WHAT IS REQUIRED: Could you copy exactly the lines from the one containing "Task: Click the Nighttime column header" through the last line of the records, leaving out every picture?

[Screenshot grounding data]

******

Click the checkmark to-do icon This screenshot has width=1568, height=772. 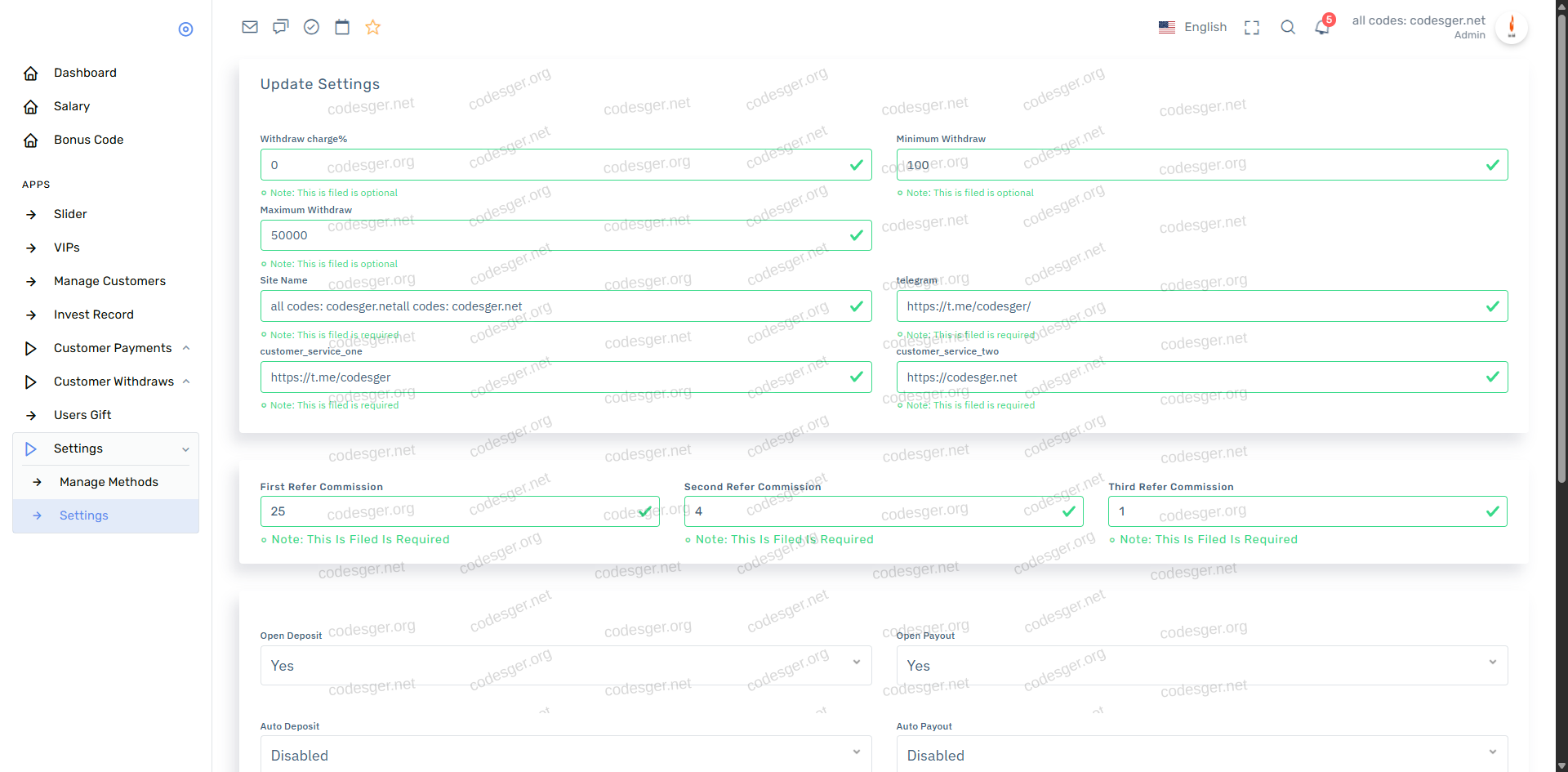[311, 27]
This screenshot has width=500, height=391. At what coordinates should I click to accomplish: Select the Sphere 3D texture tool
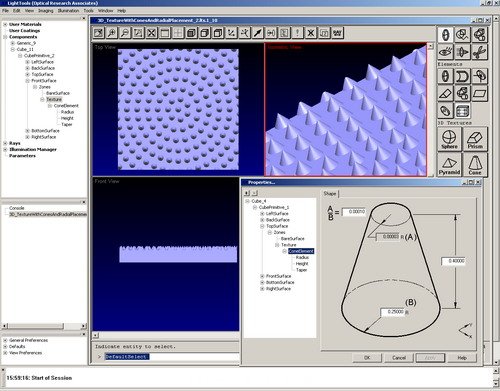pyautogui.click(x=449, y=139)
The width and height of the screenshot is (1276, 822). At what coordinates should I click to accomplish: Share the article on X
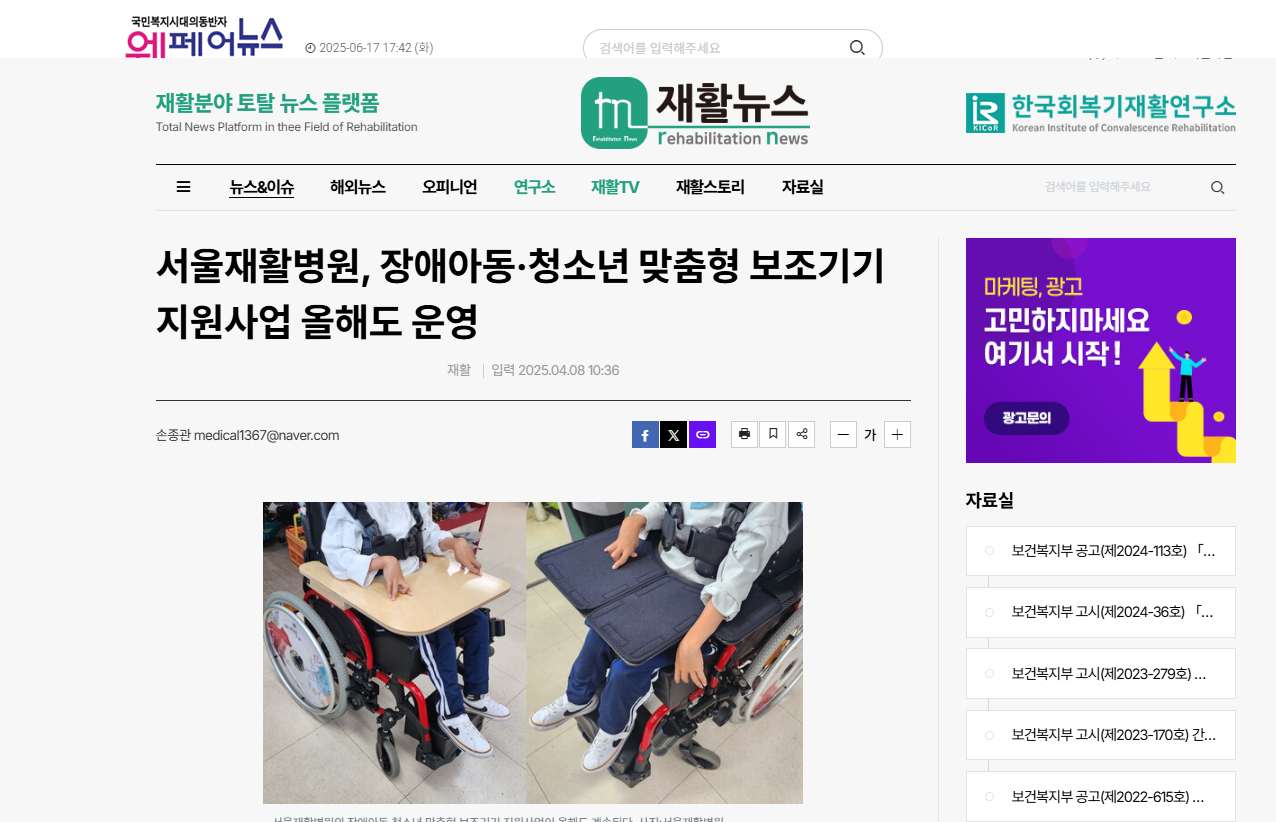tap(674, 435)
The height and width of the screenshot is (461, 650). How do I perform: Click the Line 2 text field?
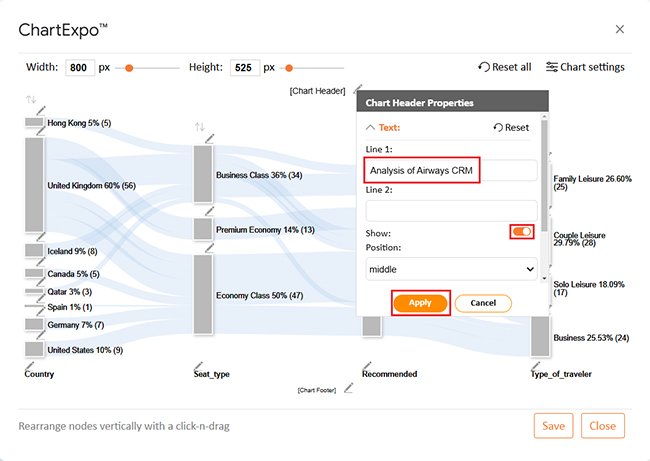click(x=451, y=210)
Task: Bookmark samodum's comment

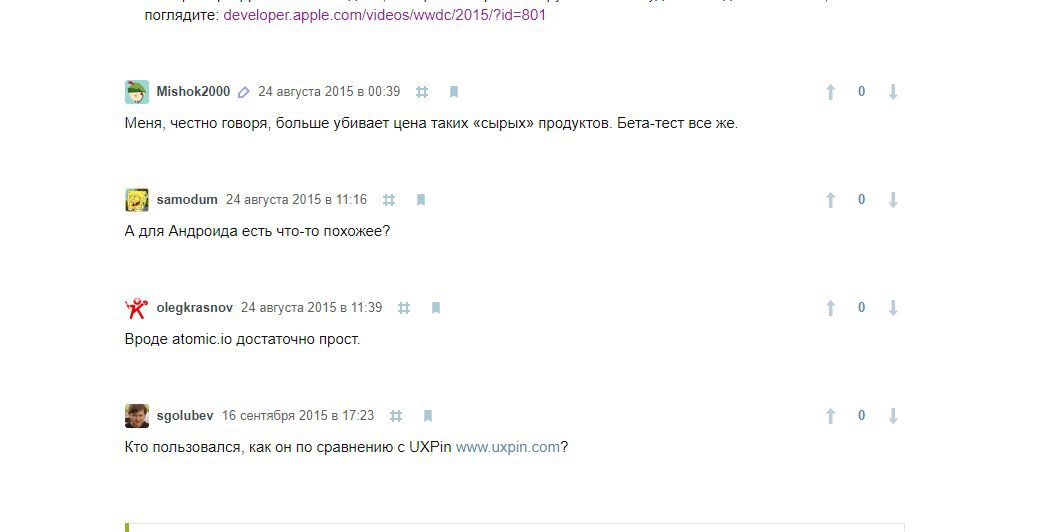Action: pos(421,200)
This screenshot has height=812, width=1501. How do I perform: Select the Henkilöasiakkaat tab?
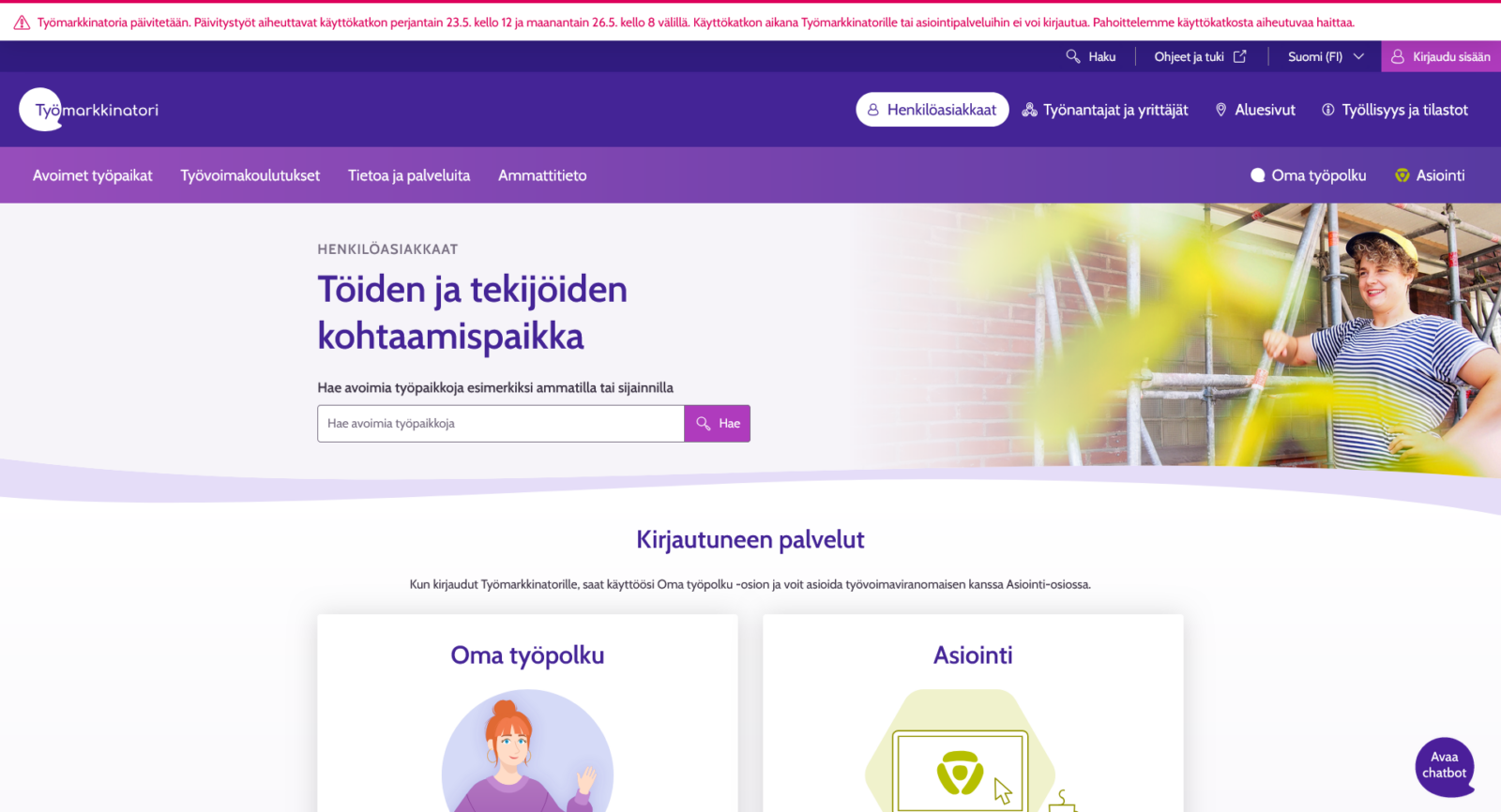[932, 110]
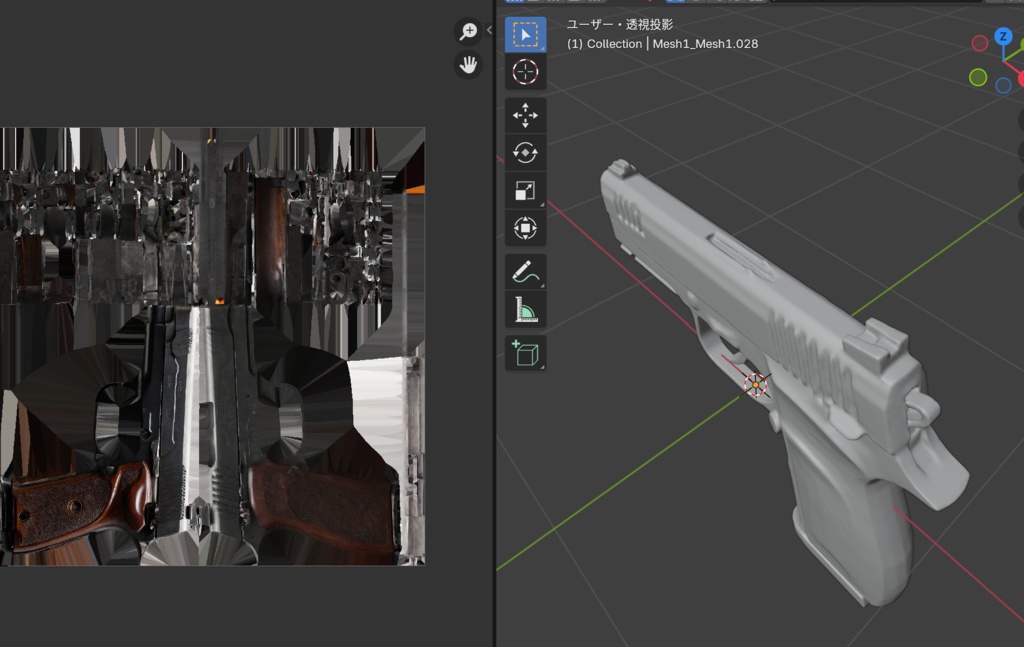Snap view to blue Z axis

coord(1003,37)
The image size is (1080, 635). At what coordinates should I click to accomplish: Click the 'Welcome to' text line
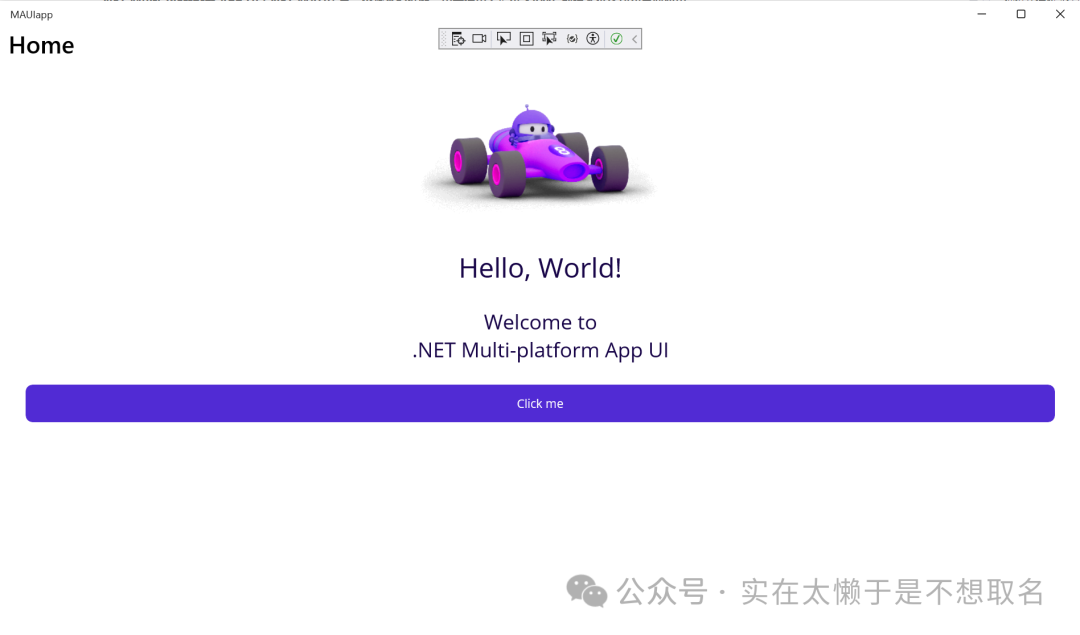point(540,322)
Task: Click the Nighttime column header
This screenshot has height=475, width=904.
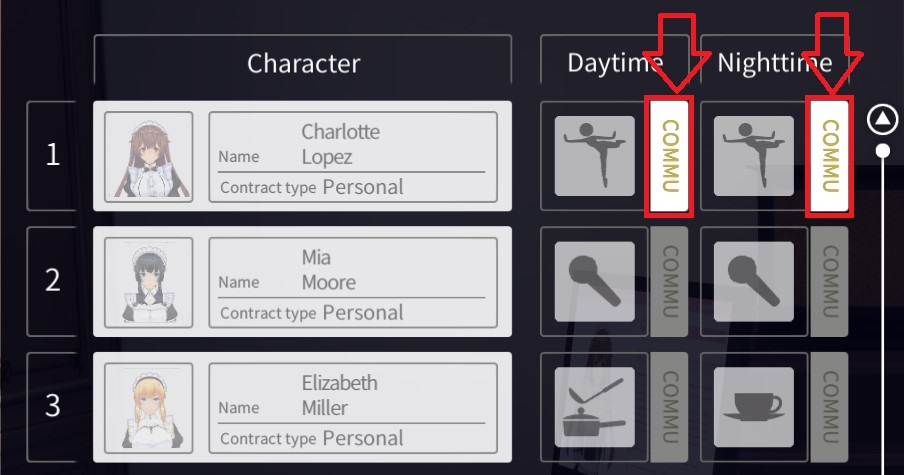Action: [774, 62]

******

SOLVED PROBLEM:
Task: Click the Nighttime column header
This screenshot has height=475, width=904.
Action: [774, 62]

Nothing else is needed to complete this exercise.